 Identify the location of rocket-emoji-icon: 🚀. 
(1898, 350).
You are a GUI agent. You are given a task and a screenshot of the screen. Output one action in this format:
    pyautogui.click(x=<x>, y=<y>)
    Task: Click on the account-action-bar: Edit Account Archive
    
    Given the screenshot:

····················

Express the listing above as a Markdown table with the columns "Index" and "Text", giving each non-blank line its own numbered row and omitting blank lines.

> _Finished task_
| Index | Text |
|---|---|
| 1 |  Identify the location of rocket-emoji-icon: 🚀.  |
| 2 | (1898, 350). |
| 3 | You are a GUI agent. You are given a task and a screenshot of the screen. Output one action in this format: |
| 4 |     pyautogui.click(x=<x>, y=<y>) |
| 5 |     Task: Click on the account-action-bar: Edit Account Archive |
| 6 |     Given the screenshot: |